Licence Appeal Tribunal
Tribunal File Number: 17-006927/AABS
Case Name: 17-006927 v Co-operaters General Insurance Company
In the matter of an Application pursuant to subsection 280(2) of the Insurance Act, R.S.O. 1990, c. I.8, in relation to statutory accident benefits
Between:
Applicant
and
Co-operaters General Insurance Company
Respondent
DECISION
ADJUDICATOR: Craig Mazerolle
APPEARANCES:
For the Applicant: Michael Wentzel, Paralegal
For the Respondent: David Raposo, Counsel
Held by Written Hearing: April 16, 2018
OVERVIEW
1The applicant was injured in a motor vehicle accident on October 18, 2015. She applied for statutory accident benefits payable under the Statutory Accident Benefits Schedule — Effective September 1, 2010 (the “Schedule”). The respondent declined to pay for a psychological assessment and a chronic pain assessment, because it determined that her injuries fell within the Minor Injury Guideline (the “MIG”).
2The applicant applied to the Tribunal for resolution of these issues. For the reasons to follow, I find the applicant is not entitled to receive these disputed medical benefits. Further, she is not entitled to interest or an award under O. Reg. 664.
ISSUES
3The medical benefits in dispute are as follows:
$2,200.00 for a psychological assessment, recommended by Dr. Judith Pilowsky in a treatment plan submitted on February 18, 2016; and,
$2,260.00 for a chronic pain assessment, recommended by Dr. Ines Robertus in a treatment plan denied by the respondent on July 25, 2016.
The applicant is also requesting interest and an award under O. Reg. 664.
ANALYSIS
Entitlement to Medical Benefits and Parties’ Positions
4Entitlement to medical benefits is determined under ss. 14 and 15 of the Schedule. Briefly, the applicant has the onus of demonstrating—on a balance of probabilities—that the medical expenses listed in a treatment plan are reasonable and necessary as a result of injuries caused by the automobile accident.
5In the present case, the applicant also has the onus of demonstrating that her injuries do not fall within the MIG, because s. 18(1) places a $3,500.00 limit on the medical benefits that an insured person can request from her insurer. According to the respondent, the applicant has not used the full amount available under s. 18(1), but the remaining amount is insufficient to cover either of the disputed plans1.
6Removal from the MIG can happen one of two ways.
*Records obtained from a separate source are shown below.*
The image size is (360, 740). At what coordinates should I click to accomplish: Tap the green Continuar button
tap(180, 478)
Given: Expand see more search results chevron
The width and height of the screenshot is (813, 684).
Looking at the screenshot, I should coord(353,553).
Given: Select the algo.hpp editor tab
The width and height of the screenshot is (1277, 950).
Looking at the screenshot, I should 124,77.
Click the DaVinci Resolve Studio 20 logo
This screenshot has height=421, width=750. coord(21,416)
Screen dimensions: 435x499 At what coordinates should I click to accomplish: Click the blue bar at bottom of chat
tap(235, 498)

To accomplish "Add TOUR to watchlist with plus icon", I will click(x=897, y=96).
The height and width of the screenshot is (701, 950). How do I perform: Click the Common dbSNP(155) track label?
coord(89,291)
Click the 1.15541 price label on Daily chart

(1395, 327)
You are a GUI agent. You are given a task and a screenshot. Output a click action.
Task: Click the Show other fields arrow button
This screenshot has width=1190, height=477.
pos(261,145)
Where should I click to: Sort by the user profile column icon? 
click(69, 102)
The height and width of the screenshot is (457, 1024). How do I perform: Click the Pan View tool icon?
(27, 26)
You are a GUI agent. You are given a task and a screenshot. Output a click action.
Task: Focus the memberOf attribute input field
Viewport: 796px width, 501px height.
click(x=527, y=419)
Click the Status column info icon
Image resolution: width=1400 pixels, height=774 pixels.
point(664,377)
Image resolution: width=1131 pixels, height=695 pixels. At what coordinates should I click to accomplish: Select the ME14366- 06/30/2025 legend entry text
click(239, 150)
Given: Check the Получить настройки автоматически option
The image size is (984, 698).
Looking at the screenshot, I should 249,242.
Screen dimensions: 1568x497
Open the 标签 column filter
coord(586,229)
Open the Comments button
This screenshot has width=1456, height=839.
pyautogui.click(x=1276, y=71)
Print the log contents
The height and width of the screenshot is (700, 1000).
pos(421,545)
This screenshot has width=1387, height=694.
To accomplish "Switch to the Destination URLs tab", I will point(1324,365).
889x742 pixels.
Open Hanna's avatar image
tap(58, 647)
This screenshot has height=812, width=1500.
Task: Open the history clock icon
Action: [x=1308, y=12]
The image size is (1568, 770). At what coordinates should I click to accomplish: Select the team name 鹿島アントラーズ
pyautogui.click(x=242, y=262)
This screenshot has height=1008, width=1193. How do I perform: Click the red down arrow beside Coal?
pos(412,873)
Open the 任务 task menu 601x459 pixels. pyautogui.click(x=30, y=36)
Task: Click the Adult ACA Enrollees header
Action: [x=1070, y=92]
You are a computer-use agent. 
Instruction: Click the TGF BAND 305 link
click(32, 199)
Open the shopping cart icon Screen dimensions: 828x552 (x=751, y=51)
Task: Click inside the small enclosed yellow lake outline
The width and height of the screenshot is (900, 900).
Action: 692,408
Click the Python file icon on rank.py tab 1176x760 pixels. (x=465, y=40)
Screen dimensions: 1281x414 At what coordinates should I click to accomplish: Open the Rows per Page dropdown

First, according to s. 18(1), an insured person can demonstrate that she or he has sustained an impairment that is not “predominantly a minor injury”. A “minor injury” is defined in the Schedule as “a sprain, strain, whiplash associated disorder, contusion, abrasion, laceration or subluxation and includes any clinically associated sequelae to such an injury”.
7Further, s. 18(2) states that this cap on benefits will not apply if there is a pre-existing medical condition that will prevent maximal recovery of an otherwise minor injury. In order to meet this standard, the applicant must provide evidence of a medical condition that was documented by a health practitioner before the accident took place. Further, there must be evidence that the pre-existing condition will prevent maximal recovery from a minor injury if the insured person is subject to the MIG’s financial and treatment limit2.
8The applicant submits that her injuries are not predominately a minor injury because she suffers from a psychological impairment and chronic pain as a result of the accident. Specifically, the assessments from Drs. Pilowsky and Robertus support these diagnoses.
9Further, the applicant highlights how the clinical records from her family physician demonstrate that she had symptoms of depression and shoulder pain in the months leading up to the accident. Therefore, considering how long the post-accident pain has persisted, limiting her treatment to the benefits cap under s. 18(1) has prevented maximal recovery of otherwise minor injuries.
10The respondent contends that the reports from its assessors do not support the applicant’s submissions, nor is there any evidence that her pre-existing conditions have prevented maximal recovery of otherwise minor injuries.
Psychological Impairment
11The applicant claims that she sustained a psychological injury that places her outside of the MIG, as the definition of “minor injury” does not include psychological impairments. While the applicant relies on the diagnosis from Dr. Pilowsky (i.e., Somatic Symptom Disorder and symptoms of Post-Traumatic Stress Disorder), the respondent contends that its assessor, Dr. John Lee, did not support these findings. Rather, during this assessment, the applicant denied experiencing psychological distress (a self-report that the applicant denies in her submissions).
12I find the applicant does not have a psychological injury that would take her out of the MIG. I base my analysis mainly on the timing of the assessments and the lack of corroboration for psychological distress, complaints, or impairment in the clinical notes and records of the family physician.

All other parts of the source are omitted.